Tasks to complete —
**A.** Echo the PostgreSQL CDC tutorial word for word, from "This tutorial walks" up to and including "from multiple tables.".
**B.** Carry on the PostgreSQL CDC tutorial from the point where it stops.

Extract to read —
Skip to content

PostgreSQL CDC Tutorial

This tutorial walks you through setting up Varpulis with PostgreSQL Change Data Capture (CDC) for real-time database change streaming. You'll learn to configure logical replication, create CDC pipelines, filter by operation type, handle updates with old/new fields, and process changes from multiple tables.

Prerequisites

  • PostgreSQL 10+ with wal_level=logical (we'll configure this below)
  • Varpulis built with the cdc feature (cargo build --release --features cdc)
  • Basic VPL knowledge (see Getting Started)

Part 1: Setting Up PostgreSQL for CDC

Enable Logical Replication

PostgreSQL logical replication requires wal_level=logical. Edit postgresql.conf:

wal_level = logical
max_replication_slots = 4
max_wal_senders = 4

Or start PostgreSQL with Docker (recommended for testing):

bash
docker run -d --name varpulis-pg \
    -e POSTGRES_USER=varpulis \
    -e POSTGRES_PASSWORD=secret \
    -e POSTGRES_DB=myapp \
    -p 5432:5432 \
    postgres:16-alpine \
    -c wal_level=logical \
    -c max_replication_slots=4 \
    -c max_wal_senders=4

Verify logical replication is enabled:

bash
docker exec varpulis-pg psql -U varpulis -d myapp -c "SHOW wal_level;"

Material provided —

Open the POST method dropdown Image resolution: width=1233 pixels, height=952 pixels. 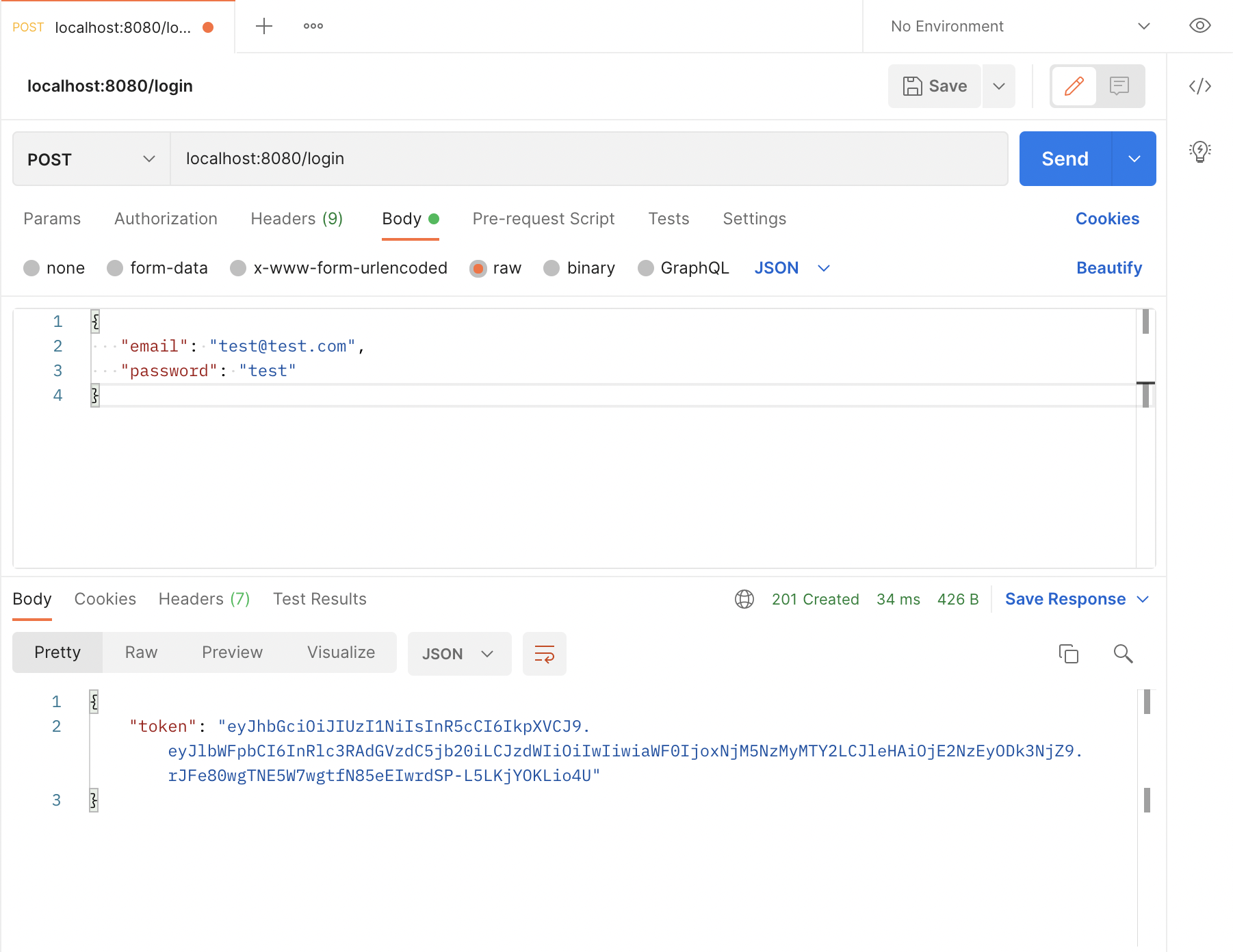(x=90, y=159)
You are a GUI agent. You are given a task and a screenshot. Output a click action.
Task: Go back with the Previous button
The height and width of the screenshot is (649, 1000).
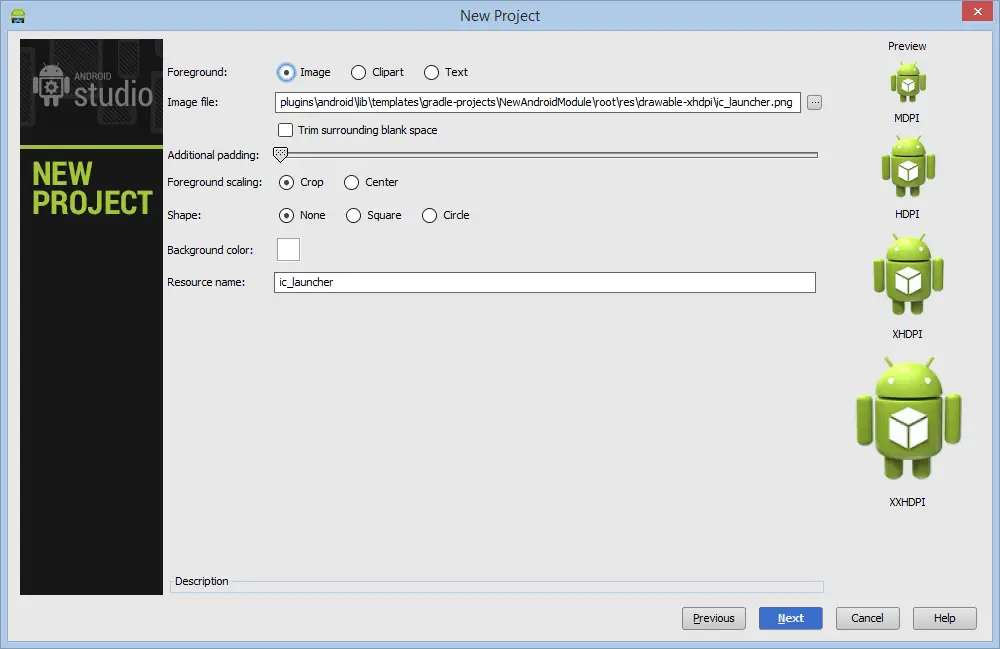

Expected results —
**A.**
This tutorial walks you through setting up Varpulis with PostgreSQL Change Data Capture (CDC) for real-time database change streaming. You'll learn to configure logical replication, create CDC pipelines, filter by operation type, handle updates with old/new fields, and process changes from multiple tables.

**B.**
#  wal_level
# -----------
#  logical

Create Tables and Publication

sql
-- Create tables
CREATE TABLE orders (
    id SERIAL PRIMARY KEY,
    customer TEXT NOT NULL,
    amount NUMERIC(10,2) NOT NULL,
    status TEXT DEFAULT 'pending'
);

CREATE TABLE products (
    id SERIAL PRIMARY KEY,
    name TEXT NOT NULL,
    price NUMERIC(10,2) NOT NULL,
    stock INTEGER DEFAULT 0
);

-- Create a publication for CDC
CREATE PUBLICATION varpulis_pub FOR TABLE orders, products;

The publication tells PostgreSQL which tables to include in the CDC stream.


Part 2: Your First CDC Pipeline

The Program

Create cdc_orders.vpl:

vpl
# Track all new orders in real-time via PostgreSQL CDC
connector PgCdc = cdc_postgres (
    host: "localhost",
    port: 5432,
    dbname: "myapp",
    user: "varpulis",
    password: "secret",
    publication: "varpulis_pub"
)

stream NewOrders = orders.INSERT
    .from(PgCdc)
    .emit(
        customer: customer,
        amount: amount,
        status: status
    )

How It Works

The CDC connector uses PostgreSQL's logical replication protocol to stream WAL (Write-Ahead Log) changes as events. Each database change becomes a Varpulis event with:

  • event_type: {table}.{OPERATION} (e.g., orders.INSERT, orders.UPDATE)
  • _table: The source table name
  • _op: The operation type (INSERT, UPDATE, or DELETE)
  • Data fields: Column values from the changed row

Test It

Insert some rows:

bash
docker exec varpulis-pg psql -U varpulis -d myapp -c "
    INSERT INTO orders (customer, amount) VALUES ('Alice', 99.99);
    INSERT INTO orders (customer, amount) VALUES ('Bob', 250.00);
"

You should see output events for each INSERT.


Part 3: Filtering by Operation

Each CDC event carries an _op field that you can filter on:

vpl
# Only track new inserts
stream Inserts = orders.INSERT
    .from(PgCdc)
    .where(_op == "INSERT")
    .emit(customer: customer, amount: amount)

# Only track updates
stream Updates = orders.UPDATE
    .from(PgCdc)
    .where(_op == "UPDATE")
    .emit(customer: customer, new_amount: amount)

# Only track deletes
stream Deletes = orders.DELETE
    .from(PgCdc)
    .where(_op == "DELETE")
    .emit(deleted_id: id)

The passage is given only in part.